1. Convert to longer-acting agent (see benzodiazepine conversion table below), or taper with the agent that the patient is taking.
• Recommend longer-acting agents including clonazepam, diazepam, chlordiazepoxide.
• For elderly patients, avoid or be cautious with diazepam and chlordiazepoxide; both produce the active metabolite, desmethyldiazepam, which has a half-life of 50 to 100 hours, and can accumulate to cause prolonged sedation. Remember also that the hepatic isoenzyme 3A4, which metabolizes diazepam, often becomes sluggish/hypo-functional in the elderly (APA Textbook of Psychopharmacology, 4th Edition, Chapter 12 written by Craig Nelson).
• For patients with impaired hepatic metabolism, only use lorazepam, oxazepam, or temazepam.

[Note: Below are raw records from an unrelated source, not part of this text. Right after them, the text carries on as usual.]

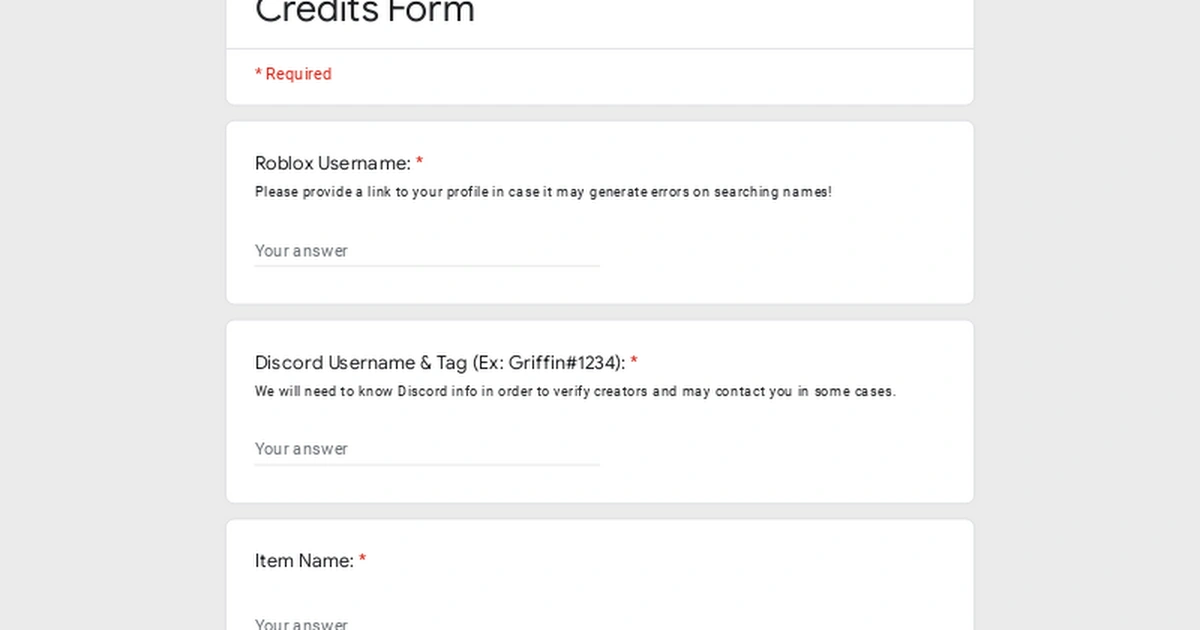Click the Your answer placeholder for Item Name
The height and width of the screenshot is (630, 1200).
[301, 622]
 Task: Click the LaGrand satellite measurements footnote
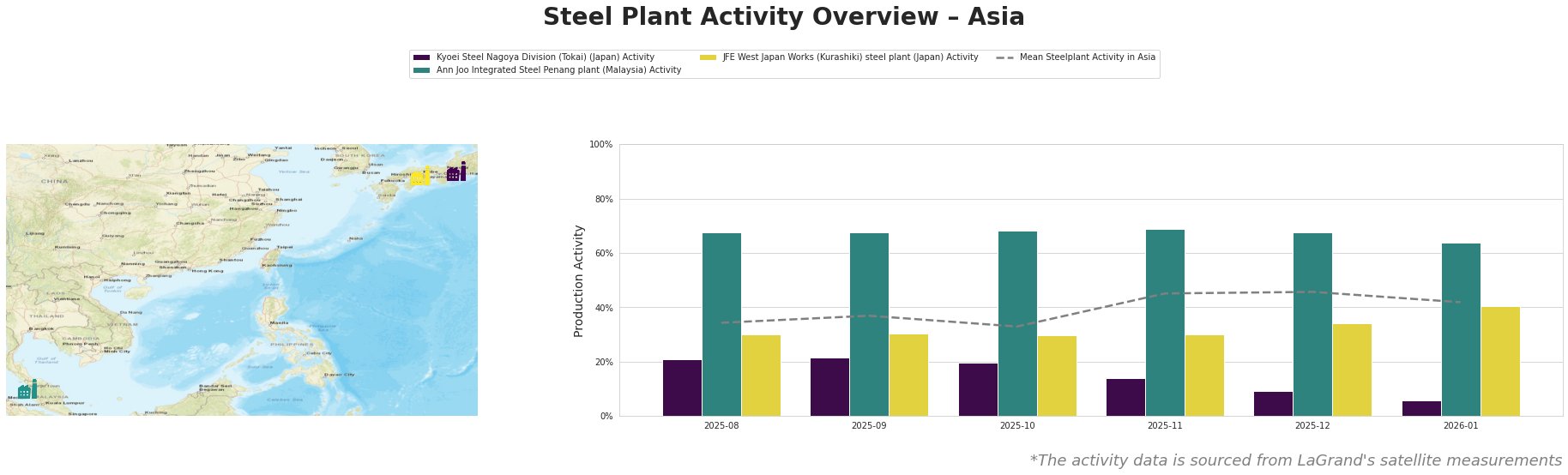[x=1295, y=460]
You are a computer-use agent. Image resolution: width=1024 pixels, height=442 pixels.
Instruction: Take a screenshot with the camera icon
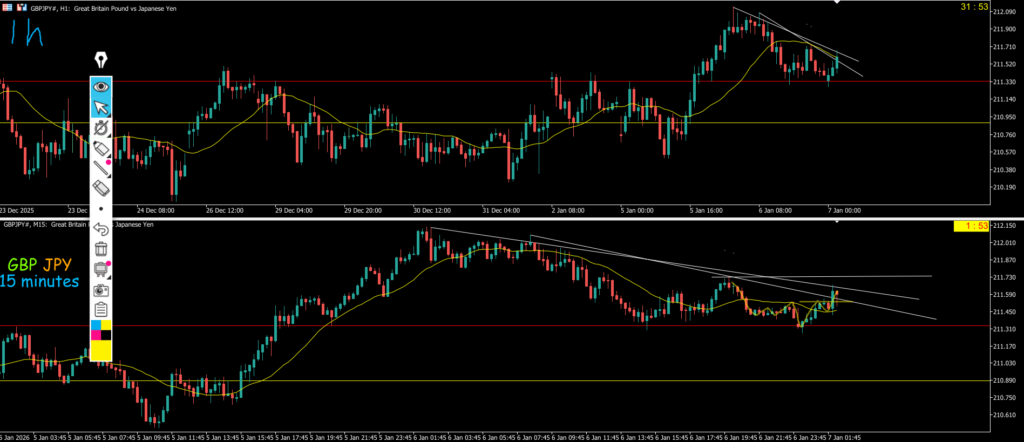(101, 289)
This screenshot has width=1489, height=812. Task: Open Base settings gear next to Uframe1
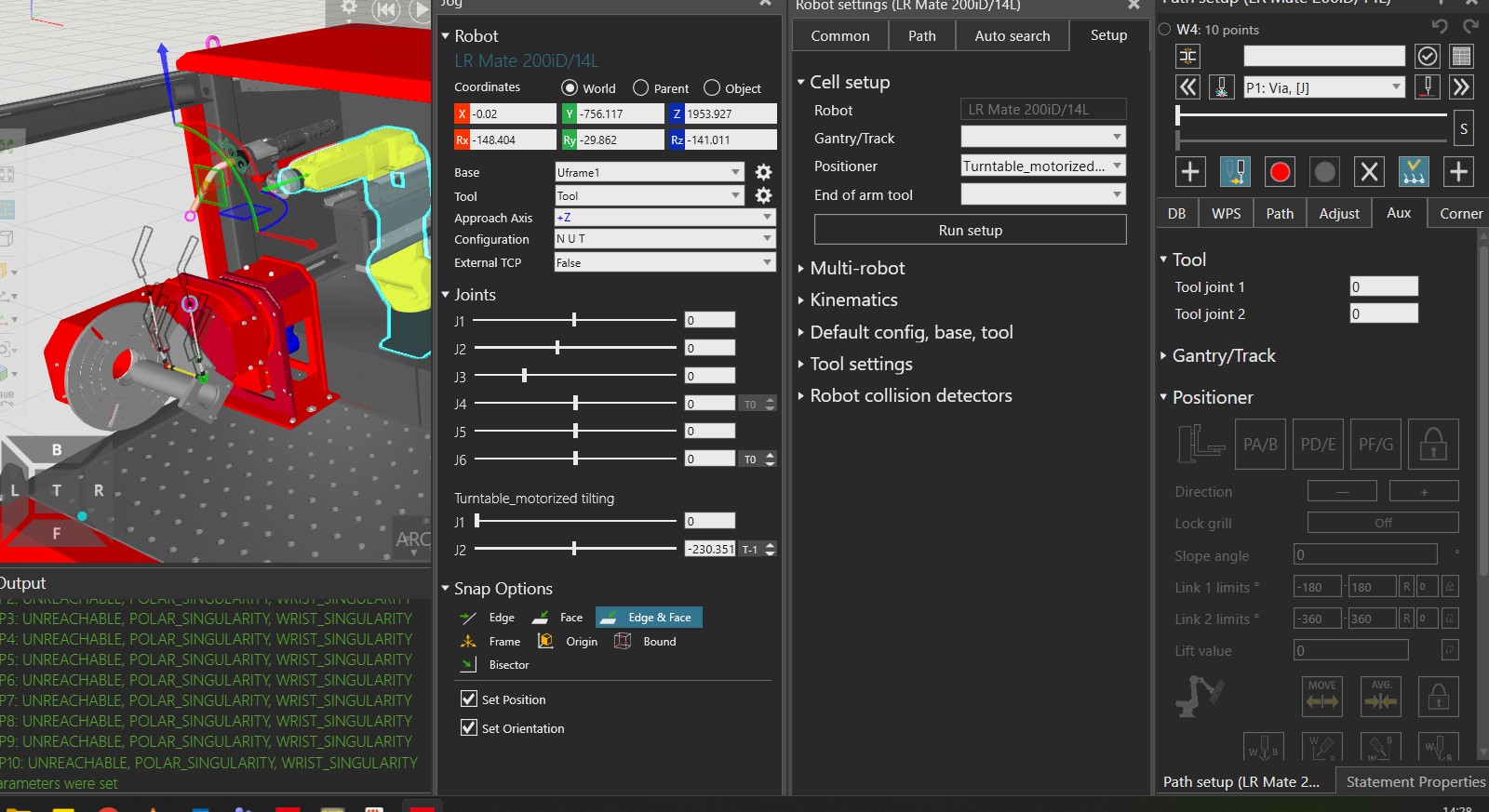click(x=763, y=172)
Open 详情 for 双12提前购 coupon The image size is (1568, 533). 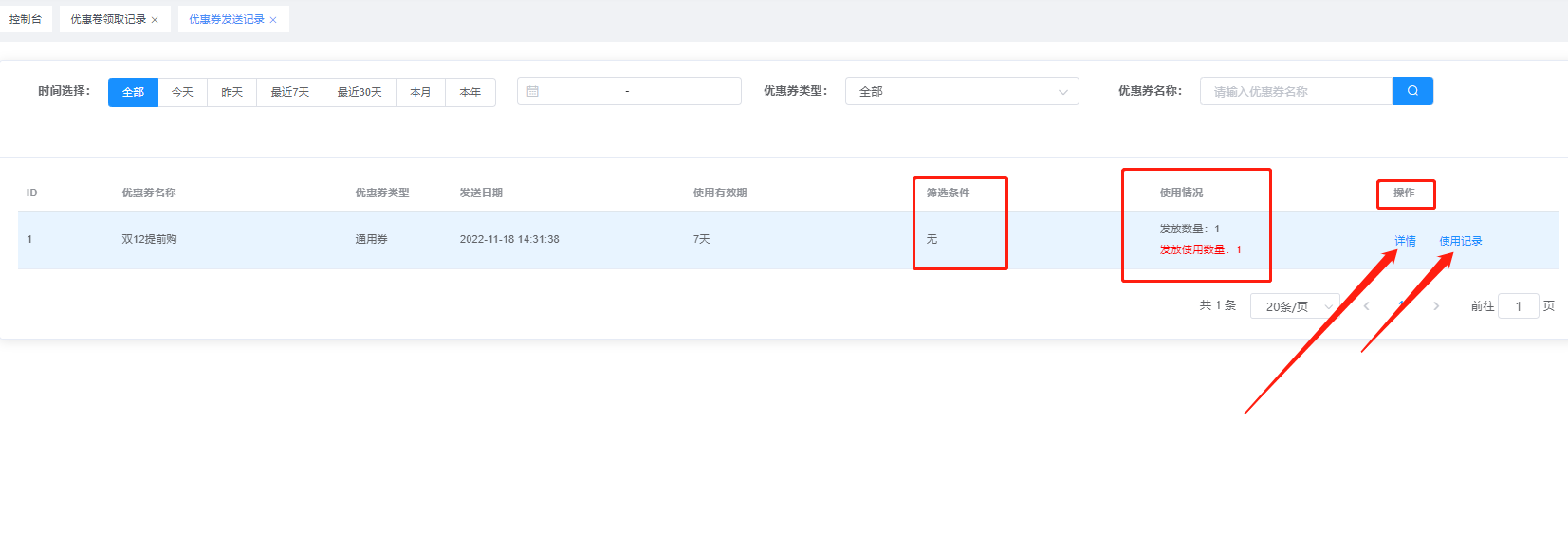[1405, 241]
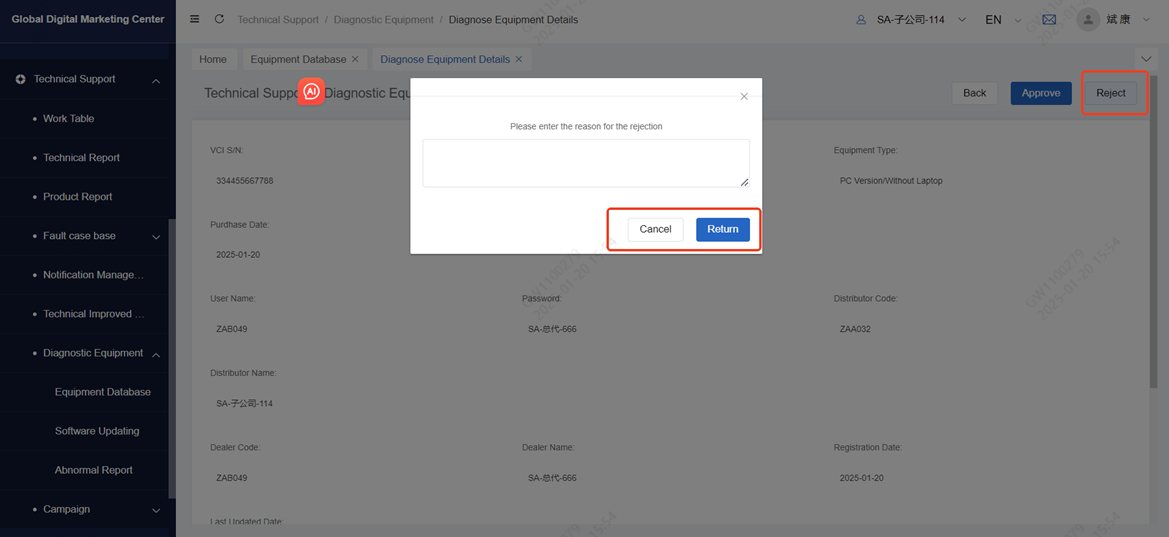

• Remember that equivalences are approximate; if converting, adjust the initial dose according to symptoms.
2. Taper by no more than 5 mg diazepam equivalent per week.
• Halt or reverse taper if severe anxiety or depression occurs.
• Dispense daily, 2x weekly, or weekly depending on dose and patient reliability.
3. When the taper dose is below 20 mg of diazepam equivalent, slow the rate of taper to 1 to 3 mg diazepam equivalent per week.
4. *Do not apply this protocol to patients with active polysubstance abuse superimposed on concomitant use of benzodiazepines and opioids, as these patients may require an inpatient detox.
Adapted from Canadian Guidelines, 2016.